── SOURCE EXTRACT ──

Maintain NEUTRAL, unchanged SGD1.90 Target Price offers 1% upside plus 5% FY19F yield. SUNTEC REAL ESTATE INV TRUST (SGX:T82U)’s 4Q18/FY18 DPU are in line with our estimates.
4Q18 revenue grew 7% y-o-y on better contributions from Suntec City mall, its convention centre business and 177 Pacific Highway. NPI rose by a smaller 2.3% y-o-y due to the SGD4.8m sinking fund contribution for Suntec City office.
Operational DPU dipped 3.5% y-o-y on higher finance costs (+28%), offsetting NPI gains. There was a higher capital distribution of SGD12.5m and SGD39m for the quarter and full year, which helped DPU to stay flattish vs last year.
Management guided that it still has about ~SGD70m in divestment gains available from the sale of Park Mall, which will be used to offset any shortfall in the coming quarters until operational DPU stabilises.

───
── DATA EXCERPTS ──

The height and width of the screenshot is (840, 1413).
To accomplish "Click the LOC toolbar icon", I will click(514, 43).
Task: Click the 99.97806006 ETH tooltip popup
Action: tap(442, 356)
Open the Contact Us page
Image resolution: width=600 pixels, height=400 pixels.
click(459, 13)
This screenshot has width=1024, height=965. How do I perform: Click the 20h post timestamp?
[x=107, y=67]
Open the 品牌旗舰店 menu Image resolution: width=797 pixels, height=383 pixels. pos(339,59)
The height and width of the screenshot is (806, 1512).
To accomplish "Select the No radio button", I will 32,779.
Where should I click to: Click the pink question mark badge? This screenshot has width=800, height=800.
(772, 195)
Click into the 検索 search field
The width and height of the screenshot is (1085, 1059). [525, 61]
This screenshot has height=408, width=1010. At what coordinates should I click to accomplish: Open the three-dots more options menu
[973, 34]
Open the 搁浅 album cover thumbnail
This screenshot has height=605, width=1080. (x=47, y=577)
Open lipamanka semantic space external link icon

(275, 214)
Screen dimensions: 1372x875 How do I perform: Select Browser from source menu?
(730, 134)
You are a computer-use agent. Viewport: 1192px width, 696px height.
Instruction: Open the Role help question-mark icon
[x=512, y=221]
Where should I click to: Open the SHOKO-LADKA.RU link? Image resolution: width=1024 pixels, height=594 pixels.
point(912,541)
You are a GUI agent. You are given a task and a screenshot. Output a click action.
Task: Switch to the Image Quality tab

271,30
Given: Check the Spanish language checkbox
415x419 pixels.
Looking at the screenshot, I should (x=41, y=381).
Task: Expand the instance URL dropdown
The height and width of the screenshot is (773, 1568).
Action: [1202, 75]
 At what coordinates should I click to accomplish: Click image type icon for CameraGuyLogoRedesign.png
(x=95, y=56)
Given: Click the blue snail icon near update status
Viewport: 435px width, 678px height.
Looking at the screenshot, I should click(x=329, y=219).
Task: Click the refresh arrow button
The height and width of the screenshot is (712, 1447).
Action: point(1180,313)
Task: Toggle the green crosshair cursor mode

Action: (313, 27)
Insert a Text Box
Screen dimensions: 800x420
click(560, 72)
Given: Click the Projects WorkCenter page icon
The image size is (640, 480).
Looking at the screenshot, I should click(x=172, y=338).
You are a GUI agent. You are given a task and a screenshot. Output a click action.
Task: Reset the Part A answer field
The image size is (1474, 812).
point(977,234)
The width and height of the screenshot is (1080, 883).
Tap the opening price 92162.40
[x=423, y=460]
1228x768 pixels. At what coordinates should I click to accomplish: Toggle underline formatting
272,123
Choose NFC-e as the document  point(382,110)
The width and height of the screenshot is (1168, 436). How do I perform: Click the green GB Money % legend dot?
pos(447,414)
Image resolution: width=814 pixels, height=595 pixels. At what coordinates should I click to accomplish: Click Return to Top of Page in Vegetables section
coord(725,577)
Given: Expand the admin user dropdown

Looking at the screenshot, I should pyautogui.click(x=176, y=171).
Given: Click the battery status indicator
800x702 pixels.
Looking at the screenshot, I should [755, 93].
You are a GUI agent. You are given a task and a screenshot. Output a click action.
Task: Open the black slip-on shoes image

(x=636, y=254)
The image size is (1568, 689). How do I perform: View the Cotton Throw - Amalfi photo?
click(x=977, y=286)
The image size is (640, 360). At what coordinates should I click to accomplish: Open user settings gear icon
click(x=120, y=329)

───

Reproduce the passage of the Suntec REIT results note above word for word, beginning at the words "Maintain NEUTRAL, unchanged" and stopping after "with our estimates.".

WRITTEN RESPONSE
Maintain NEUTRAL, unchanged SGD1.90 Target Price offers 1% upside plus 5% FY19F yield. SUNTEC REAL ESTATE INV TRUST (SGX:T82U)’s 4Q18/FY18 DPU are in line with our estimates.